═════ Te bestuderen tekst
# Psychisch welzijn > Antidepressiva >  Antidepressiva afbouwen

## brazilie

Hey allemaal,

Ik heb nu besloten om na 3jaar te stoppen met mijn AD. Maar hoe bouw ik juist af? Ik nam altijd 1 per dag. Gewoon halfjes beginnen nemen voor een week of 2 en daarna om de dag een halfje?

Grtjes

----------


## sietske763

Hallo Brazilie,
allereerst'; welkom hier!

heb 2 vragen voor je......
1 mag je stoppen van de arts of is het eigen initiatief....
2 hoe je moet afbouwen hangt van het soort AD af....welk merk dus....en wat voor meds je erbij slikt....

als je toevallig seroxat slikt.....daar is een atief topic over....er zijn daar 2 mensen momenteel aan t stoppen....

heel veel succes!

----------


## brazilie

Dank je...

Mocht niet stoppen van mijn dokter zolang mijn problemen niet opgelost waren, maar dat zijn ze nu gelukkig wel I
Ik stop nu wel op eigen initiatief, odat ik ondertussen verhuisd ben en te ver van die dokter woon. 

Ik neem enkel sipralexa 10mg en geen andere medicijnen.

Thanks Sietske763

----------


## sietske763

zo langzaam mogelijk afbouwen geeft het beste resultaat om het vol te houden zonder....

sipralexa ken ik alleen van naam, heb er geen ervaring mee....
als de tablet 10 mg bevat, zou je ze dan ook in 4n kunnen delen, of is er maar 1 breukgleuf...naar 5 mg?
══════════
═════ Aangeleverde gegevens
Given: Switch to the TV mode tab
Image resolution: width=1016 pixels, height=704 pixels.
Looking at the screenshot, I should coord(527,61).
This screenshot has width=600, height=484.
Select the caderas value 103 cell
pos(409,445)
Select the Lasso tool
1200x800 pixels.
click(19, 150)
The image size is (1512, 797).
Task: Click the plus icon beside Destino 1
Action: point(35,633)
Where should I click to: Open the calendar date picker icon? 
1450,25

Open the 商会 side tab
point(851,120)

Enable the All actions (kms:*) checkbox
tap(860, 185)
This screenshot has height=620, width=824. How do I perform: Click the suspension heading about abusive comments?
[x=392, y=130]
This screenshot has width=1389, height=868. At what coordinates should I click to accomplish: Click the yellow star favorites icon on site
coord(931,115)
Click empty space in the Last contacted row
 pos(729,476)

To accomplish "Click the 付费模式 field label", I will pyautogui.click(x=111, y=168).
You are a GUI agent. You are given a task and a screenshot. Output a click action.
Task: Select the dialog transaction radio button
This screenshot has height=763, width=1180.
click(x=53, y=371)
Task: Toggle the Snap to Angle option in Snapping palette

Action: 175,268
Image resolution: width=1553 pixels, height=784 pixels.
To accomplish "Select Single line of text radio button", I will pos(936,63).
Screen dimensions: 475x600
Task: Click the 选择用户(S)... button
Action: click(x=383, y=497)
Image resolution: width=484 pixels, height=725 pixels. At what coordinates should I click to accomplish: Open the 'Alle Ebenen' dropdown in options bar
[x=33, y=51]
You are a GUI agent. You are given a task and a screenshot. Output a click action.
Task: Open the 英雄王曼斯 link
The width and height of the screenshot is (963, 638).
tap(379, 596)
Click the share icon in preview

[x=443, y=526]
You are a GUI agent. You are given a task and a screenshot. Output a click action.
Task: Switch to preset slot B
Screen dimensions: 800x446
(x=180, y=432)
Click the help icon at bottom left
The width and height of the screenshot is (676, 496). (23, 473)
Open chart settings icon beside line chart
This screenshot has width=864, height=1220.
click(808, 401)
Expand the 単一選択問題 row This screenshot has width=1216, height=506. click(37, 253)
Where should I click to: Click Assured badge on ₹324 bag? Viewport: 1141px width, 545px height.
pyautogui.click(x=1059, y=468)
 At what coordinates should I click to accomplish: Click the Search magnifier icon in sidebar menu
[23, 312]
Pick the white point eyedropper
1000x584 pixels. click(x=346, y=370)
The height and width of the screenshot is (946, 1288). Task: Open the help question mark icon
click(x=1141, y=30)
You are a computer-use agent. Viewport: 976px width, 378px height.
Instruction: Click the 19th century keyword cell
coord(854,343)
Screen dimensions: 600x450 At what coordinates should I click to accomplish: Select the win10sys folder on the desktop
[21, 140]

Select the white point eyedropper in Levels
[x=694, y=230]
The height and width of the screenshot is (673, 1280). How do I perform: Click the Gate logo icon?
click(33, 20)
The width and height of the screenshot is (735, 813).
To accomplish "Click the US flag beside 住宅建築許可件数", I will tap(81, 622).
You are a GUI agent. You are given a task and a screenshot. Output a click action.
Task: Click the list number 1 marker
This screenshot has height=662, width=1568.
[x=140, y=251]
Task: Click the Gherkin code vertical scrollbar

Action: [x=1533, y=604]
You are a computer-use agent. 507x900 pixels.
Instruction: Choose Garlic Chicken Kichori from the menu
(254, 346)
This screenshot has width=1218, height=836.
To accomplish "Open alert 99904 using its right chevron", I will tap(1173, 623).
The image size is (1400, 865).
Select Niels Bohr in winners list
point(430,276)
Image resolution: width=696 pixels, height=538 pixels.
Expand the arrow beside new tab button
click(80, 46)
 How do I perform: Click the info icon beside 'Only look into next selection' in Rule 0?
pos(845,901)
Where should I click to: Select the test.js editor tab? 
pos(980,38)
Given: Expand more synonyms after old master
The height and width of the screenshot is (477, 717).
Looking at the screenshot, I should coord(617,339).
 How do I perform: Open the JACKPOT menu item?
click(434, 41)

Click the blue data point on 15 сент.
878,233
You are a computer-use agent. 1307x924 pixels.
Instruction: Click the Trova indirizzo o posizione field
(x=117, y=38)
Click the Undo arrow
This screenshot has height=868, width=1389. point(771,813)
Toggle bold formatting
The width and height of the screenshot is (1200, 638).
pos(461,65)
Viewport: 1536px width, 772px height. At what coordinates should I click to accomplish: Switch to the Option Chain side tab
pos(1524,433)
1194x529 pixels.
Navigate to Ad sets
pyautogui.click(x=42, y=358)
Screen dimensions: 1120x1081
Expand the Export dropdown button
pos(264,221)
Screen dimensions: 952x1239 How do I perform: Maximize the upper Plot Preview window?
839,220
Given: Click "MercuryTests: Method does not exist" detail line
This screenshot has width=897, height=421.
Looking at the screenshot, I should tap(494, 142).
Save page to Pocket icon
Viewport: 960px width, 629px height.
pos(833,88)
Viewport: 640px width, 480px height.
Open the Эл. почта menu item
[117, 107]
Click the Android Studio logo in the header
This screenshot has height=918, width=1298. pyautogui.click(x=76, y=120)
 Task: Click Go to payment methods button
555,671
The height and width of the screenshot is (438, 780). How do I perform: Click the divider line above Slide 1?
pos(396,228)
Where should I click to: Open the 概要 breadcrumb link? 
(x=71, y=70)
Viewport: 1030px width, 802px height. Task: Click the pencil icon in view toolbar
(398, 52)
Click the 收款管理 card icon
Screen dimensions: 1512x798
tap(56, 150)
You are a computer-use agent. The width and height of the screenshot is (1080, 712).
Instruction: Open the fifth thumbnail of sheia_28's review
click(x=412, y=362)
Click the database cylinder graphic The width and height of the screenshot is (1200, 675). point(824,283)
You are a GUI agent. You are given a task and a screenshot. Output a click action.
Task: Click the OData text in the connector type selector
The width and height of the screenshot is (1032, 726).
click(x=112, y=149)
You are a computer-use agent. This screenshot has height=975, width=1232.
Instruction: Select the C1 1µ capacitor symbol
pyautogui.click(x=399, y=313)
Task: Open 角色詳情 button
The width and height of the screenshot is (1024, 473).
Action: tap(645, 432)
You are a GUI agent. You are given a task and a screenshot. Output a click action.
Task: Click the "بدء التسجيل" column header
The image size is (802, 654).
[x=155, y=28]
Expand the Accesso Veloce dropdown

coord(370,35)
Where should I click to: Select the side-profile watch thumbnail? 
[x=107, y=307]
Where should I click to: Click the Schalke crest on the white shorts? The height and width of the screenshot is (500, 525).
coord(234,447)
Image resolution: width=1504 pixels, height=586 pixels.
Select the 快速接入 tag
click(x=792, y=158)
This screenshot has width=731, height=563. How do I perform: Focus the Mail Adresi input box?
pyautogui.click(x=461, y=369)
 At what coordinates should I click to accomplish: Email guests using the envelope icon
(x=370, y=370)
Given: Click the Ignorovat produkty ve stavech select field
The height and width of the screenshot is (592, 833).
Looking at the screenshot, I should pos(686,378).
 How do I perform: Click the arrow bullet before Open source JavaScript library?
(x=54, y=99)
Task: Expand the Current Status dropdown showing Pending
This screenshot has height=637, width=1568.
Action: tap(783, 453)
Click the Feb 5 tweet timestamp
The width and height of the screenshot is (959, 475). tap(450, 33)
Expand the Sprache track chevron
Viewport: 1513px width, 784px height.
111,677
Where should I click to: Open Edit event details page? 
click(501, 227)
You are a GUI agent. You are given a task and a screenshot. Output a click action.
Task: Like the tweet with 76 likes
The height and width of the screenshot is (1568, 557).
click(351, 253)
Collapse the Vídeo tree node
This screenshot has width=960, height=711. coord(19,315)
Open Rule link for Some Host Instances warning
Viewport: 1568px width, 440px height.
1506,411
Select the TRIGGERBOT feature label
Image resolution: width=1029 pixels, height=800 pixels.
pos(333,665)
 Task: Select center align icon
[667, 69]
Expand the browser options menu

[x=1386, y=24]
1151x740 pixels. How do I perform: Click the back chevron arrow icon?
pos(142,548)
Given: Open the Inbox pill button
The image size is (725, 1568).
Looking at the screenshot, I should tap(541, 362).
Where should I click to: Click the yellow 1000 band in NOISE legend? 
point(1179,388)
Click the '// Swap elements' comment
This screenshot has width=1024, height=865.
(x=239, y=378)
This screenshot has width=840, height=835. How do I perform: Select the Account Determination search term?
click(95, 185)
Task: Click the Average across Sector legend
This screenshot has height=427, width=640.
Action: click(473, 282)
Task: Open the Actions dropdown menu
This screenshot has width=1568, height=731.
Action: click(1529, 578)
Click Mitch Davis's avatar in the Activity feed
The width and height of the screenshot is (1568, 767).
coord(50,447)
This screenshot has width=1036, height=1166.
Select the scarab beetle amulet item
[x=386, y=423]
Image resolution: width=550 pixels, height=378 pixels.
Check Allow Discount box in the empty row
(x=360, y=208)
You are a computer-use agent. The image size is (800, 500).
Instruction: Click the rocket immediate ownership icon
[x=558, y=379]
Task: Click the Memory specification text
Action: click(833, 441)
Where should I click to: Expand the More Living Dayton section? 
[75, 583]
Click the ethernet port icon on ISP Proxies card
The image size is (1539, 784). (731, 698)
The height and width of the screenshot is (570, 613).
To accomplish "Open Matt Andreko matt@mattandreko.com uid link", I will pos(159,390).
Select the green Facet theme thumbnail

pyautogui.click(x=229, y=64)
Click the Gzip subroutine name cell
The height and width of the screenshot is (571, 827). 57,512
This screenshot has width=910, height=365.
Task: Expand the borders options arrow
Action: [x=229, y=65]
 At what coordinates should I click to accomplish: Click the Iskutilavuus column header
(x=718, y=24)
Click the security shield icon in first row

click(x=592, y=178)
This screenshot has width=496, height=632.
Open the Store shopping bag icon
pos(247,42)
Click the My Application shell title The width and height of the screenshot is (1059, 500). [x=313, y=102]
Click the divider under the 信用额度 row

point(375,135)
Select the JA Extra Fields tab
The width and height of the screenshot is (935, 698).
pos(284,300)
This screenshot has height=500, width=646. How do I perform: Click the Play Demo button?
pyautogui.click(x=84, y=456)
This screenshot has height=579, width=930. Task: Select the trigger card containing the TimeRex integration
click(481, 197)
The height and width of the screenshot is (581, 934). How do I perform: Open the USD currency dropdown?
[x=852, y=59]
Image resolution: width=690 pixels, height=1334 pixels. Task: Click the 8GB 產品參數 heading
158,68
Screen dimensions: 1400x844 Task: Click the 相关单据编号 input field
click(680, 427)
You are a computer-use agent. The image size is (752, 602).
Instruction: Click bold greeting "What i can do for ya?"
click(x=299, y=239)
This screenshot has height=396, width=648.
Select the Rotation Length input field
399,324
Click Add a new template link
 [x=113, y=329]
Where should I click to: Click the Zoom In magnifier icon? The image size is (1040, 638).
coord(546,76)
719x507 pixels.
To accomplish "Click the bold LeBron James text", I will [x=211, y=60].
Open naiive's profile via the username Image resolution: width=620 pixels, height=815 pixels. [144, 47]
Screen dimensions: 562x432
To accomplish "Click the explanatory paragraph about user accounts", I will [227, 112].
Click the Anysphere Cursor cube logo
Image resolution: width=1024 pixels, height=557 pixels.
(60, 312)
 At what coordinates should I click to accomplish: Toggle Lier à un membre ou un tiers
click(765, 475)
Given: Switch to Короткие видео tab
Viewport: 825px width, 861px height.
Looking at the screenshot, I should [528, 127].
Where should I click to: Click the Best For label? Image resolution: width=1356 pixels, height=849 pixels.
══════════
**Opdracht A:** Neem uit de forumdiscussie over het afbouwen van antidepressiva letterlijk over wat begint bij "Thanks Sietske763" en eindigt bij "breukgleuf...naar 5 mg?".
**Opdracht B:** Welk antidepressivum neemt brazilie volgens de forumdiscussie, en in welke dosis?
**Opdracht C:** Schrijf de forumdiscussie over het afbouwen van antidepressiva verder na het laatste bericht.
De gegevens zijn apart materiaal, los van de forumdiscussie.

**Antwoord A:**
Thanks Sietske763

----------


## sietske763

zo langzaam mogelijk afbouwen geeft het beste resultaat om het vol te houden zonder....

sipralexa ken ik alleen van naam, heb er geen ervaring mee....
als de tablet 10 mg bevat, zou je ze dan ook in 4n kunnen delen, of is er maar 1 breukgleuf...naar 5 mg?

**Antwoord B:** Sipralexa, 10 mg.

**Antwoord C:**
je zou ook naar een arts kunnen gaan en dit samen doen.....dan sta je ook sterker, want je weet natuurlijk niet hoe je je gaat voelen zonder....
evt kan de arts capsules laten maken die bv iedere 2 weken 2 mg minder stof bevatten, zo heb je het minste kans op nare onthoudings verschijnselen.....

zelf ben ik altijd van de ""cold turkey"" dus even heel veel klachten, maar er dan dus eerder doorheen zijn.....
maar daar is nooit iemand het mee eens, dus zou ik dat maar niet doen....

soms geven ze mensen tijdelijk even een rustgevend middel tijdens de afbouw.....maar ook daarvoor moet je eerst naar een arts.

----------


## brazilie

ja, dat dacht ik ook...

één breukgleuf, maar zou dan die halfjes om de twee dagen nemen en zo inderdaad héél langzaam aan naar niets.... 

Heb het één en het ander in huis, ook een sterke relatie van 2,5jaar, dus moet zeker lukken!!

Bedankt voor de info!!!

[No rain, no rainbow!!!!!
]

----------


## klaasvg

Cold turkey is levensgevaarlijk in geval van Seroxat, ook vanaf een lage dosis. Cipralex is dacht ik citalpram, ook daarvan zou ik een langzame afbouw aanraden. Maximaal 10% dosisverlaging mer 3-6 weken is de algemeenden geldende regel in de online supportgroepen waarvan de kennis mijlenver vooruit is op die van veel artsen en apothekers.
Afbouwen kan het beste met de suspensievorm. En beter 4x te langzaam dan 2x te snel!

----------


## sietske763

@klaas,
ben een aantal keren cold turkey gestopt met TCA,s
dat vind ik moeilijker dan stoppen met een SSRI.
had alleen 2 weken giga koppijn....voor de rest voel ik me bijna altijd ziek(door medische voorgesch.)dus of dat kwam van t stoppen of van mezelf...zal ik nooit te weten komen.
MAAR.....zoals ik boven typte........ik zal het niemand adviseren!

----------


## klaasvg

@sietske, natuurlijk reageren mensen verschillend. Met TCA's heb ik geen ervaring, en sommigen komen weg met een cold turkey, zeker na eenmalig gebruik van een AD.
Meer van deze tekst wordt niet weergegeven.